# Does my husband need a SIN Number?



## Laduska on the Road (May 13, 2009)

Greetings,

I have a question on if my husband needs to get a SIN number. 

My husband is a professional computer consultant. He has and will be working in Canada for 6 to 9 months this year. He has been returning to the States every weekend since mid-March when he started the project. He is working in Canada on an approved work permit. He is paid in American dollars to our incorporated business in the States as a consultant. He is and will be paying 2009 US corporate and income taxes on this income, as he is being paid in American Dollars to his American business bank account. He is also being paid all of his expense reimbursements in American dollars too, thru the American division of the international company that he is being sub-contracted to. He is not being paid as an individual, but his corporation in the USA is being paid.

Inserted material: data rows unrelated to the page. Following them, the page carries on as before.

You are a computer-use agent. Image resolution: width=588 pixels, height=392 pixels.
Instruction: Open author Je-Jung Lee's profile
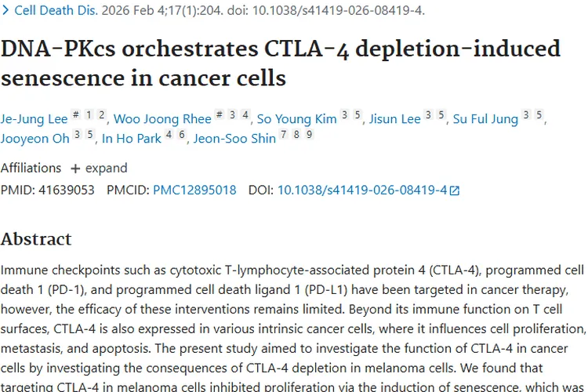(x=34, y=119)
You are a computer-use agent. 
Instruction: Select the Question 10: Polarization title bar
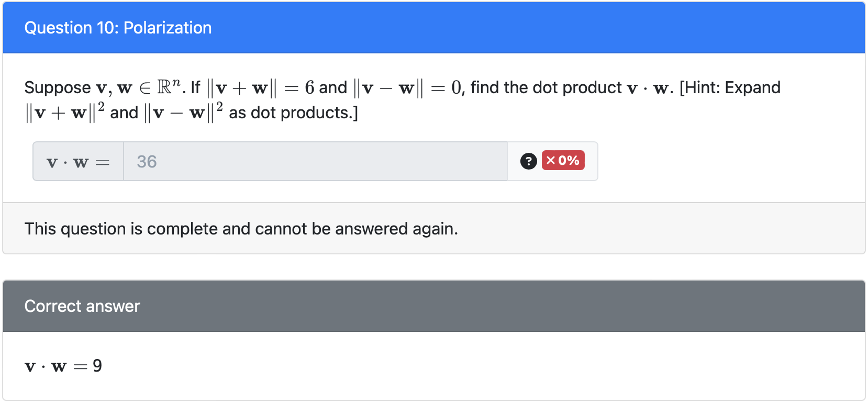coord(118,28)
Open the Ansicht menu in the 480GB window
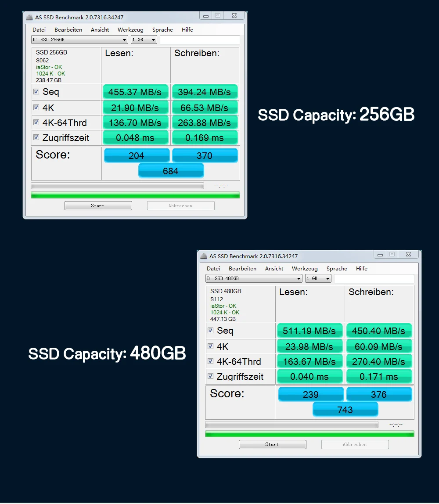Screen dimensions: 439x504 click(x=274, y=268)
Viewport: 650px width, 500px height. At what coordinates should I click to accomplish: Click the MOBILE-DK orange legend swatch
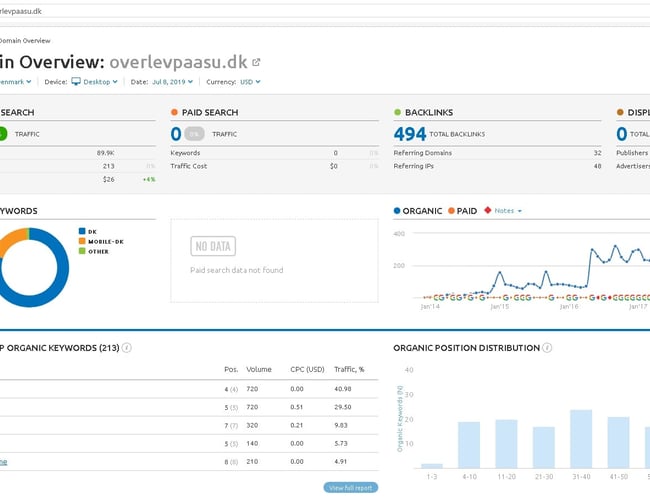point(81,241)
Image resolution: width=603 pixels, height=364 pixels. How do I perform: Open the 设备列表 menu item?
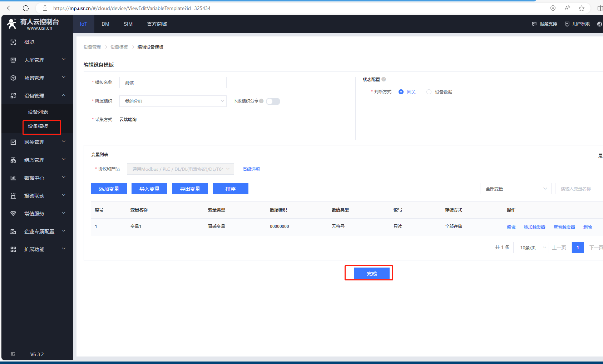click(x=38, y=112)
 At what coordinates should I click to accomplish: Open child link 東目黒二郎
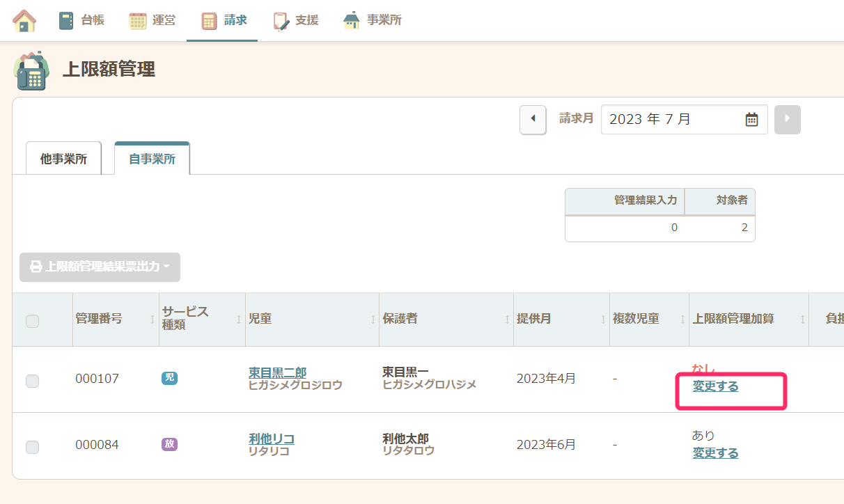pyautogui.click(x=277, y=372)
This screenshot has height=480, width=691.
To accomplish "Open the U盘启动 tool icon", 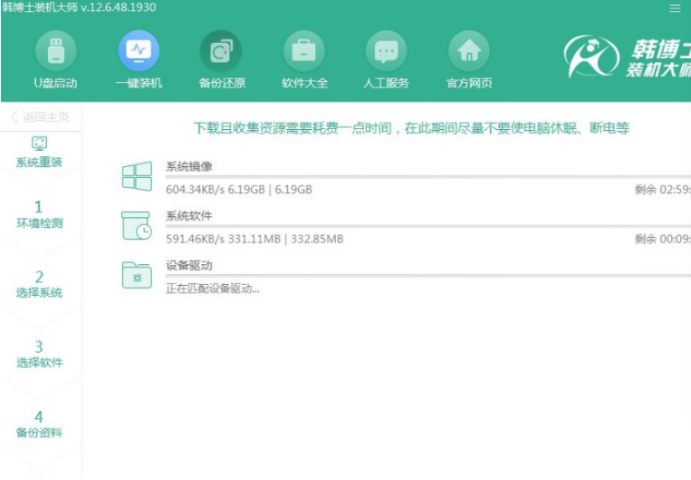I will pyautogui.click(x=55, y=50).
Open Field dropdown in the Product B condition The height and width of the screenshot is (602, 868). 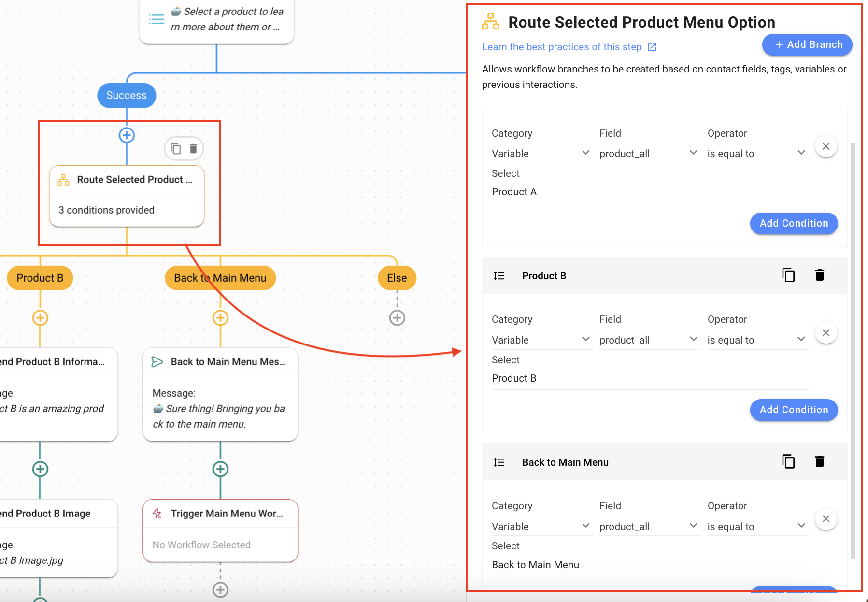coord(649,340)
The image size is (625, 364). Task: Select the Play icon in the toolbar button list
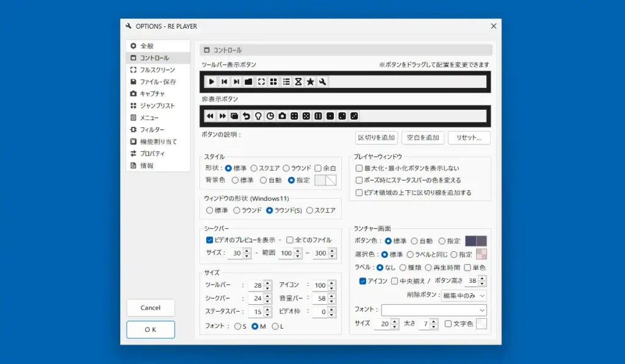[211, 81]
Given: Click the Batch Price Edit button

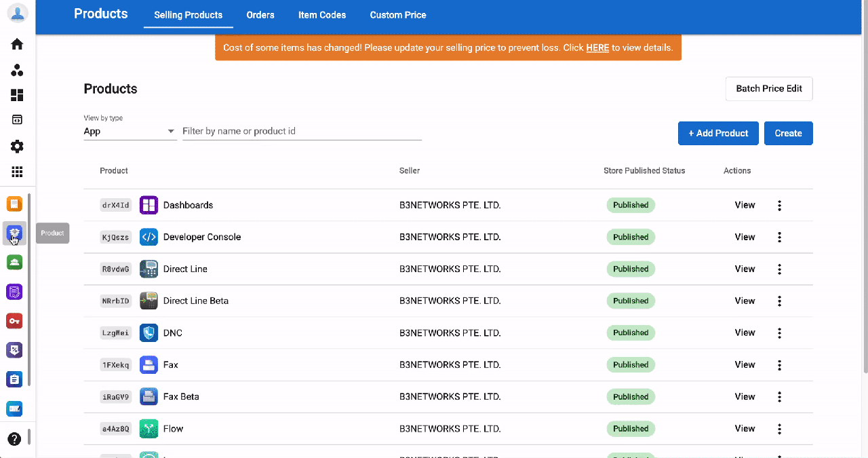Looking at the screenshot, I should (x=769, y=89).
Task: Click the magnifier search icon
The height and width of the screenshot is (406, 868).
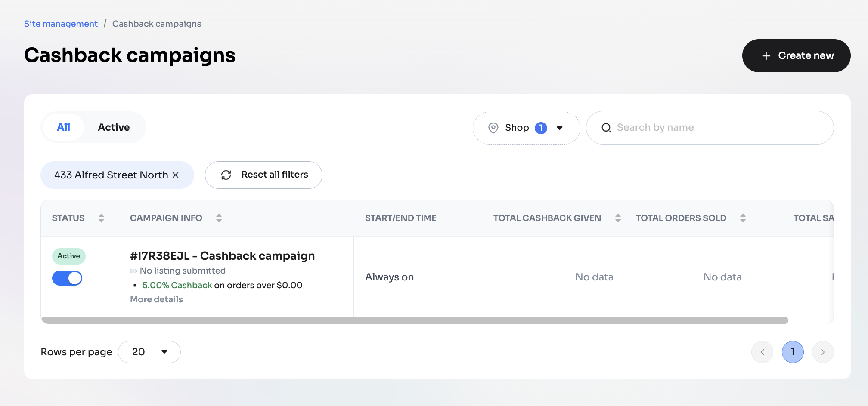Action: [606, 128]
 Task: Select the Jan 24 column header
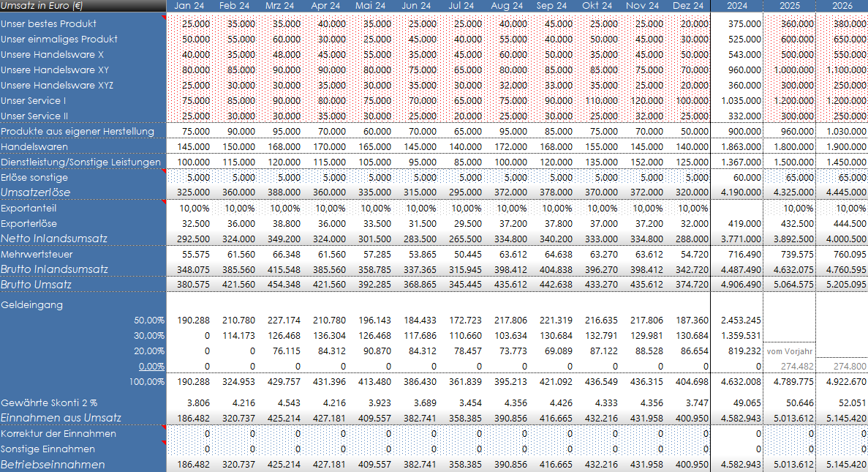click(189, 6)
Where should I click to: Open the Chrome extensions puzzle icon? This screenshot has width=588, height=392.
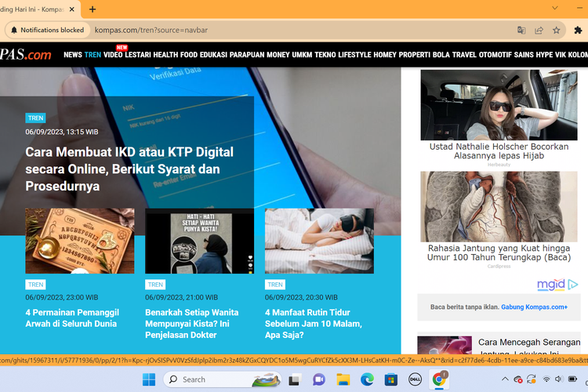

We now want to spend the summer in Canada. He has rented a short-term lease apt. for the next 4 months, which becomes month-to-month lease after the initial 4 month period. He would like to rent some furniture for the place, but the Canadian furniture leasing company will not rent to him unless he has a SIN number. As the furniture rental is a business expense, he was going to pay the rental charges with his business credit card. In reading thru the Canadian govt. web site about getting a SIN number, it doesn't really address his situation. Should he get a SIN number, and if so what are the ramifications for that?? Does getting a SIN number make him liable for Canadian taxes on his wages that are being paid (in American dollars) to him as president of his own American corporation in the USA??

We live about 8 hours away, I do want to bring some of our household goods to Canada for the summer (dishes, towels, kitchen items, linens, small household items, plus our laptop computer, printer, scanner, fax machine, etc.). We are bringing our dog and 2 cats up for 3 months this summer. We do not plan to move any of our furniture, as it is too short a time period. That is why, we thought we would rent a bit of furniture, bring some small incidental things up from home and fill in the rest with IKEA, if required. 

Has anyone on the Canada Ex-Pat Forum been in this situation? Any insights on what to do and how to resolve this dilemma would be truly appreciated. Thank you. Looking forward to hearing from the others on this Forum.

Cheers - Laduska on the Road


----------



## Auld Yin (Mar 10, 2009)

Laduska on the Road said:


> Greetings,
> 
> I have a question on if my husband needs to get a SIN number.
> 
> ...


He cannot have/does not qualify for a SIN unless he is a authorized resident in Canada which he will not be. He is strictly a visitor.


----------



## Laduska on the Road (May 13, 2009)

*SIN Number Requirement*



Auld Yin said:


> He cannot have/does not qualify for a SIN unless he is a authorized resident in Canada which he will not be. He is strictly a visitor.


Thank you Auld Yin. I had a feeling that this was the case, as his situation is a bit different. We are looking into renting furnishings thru the corporation instead of as an individual. I'm sure all will be solved. 

We are looking forward to the summer and perhaps meeting others on this forum that are in the Toronto area.

Cheers - Laduska on the Road.


----------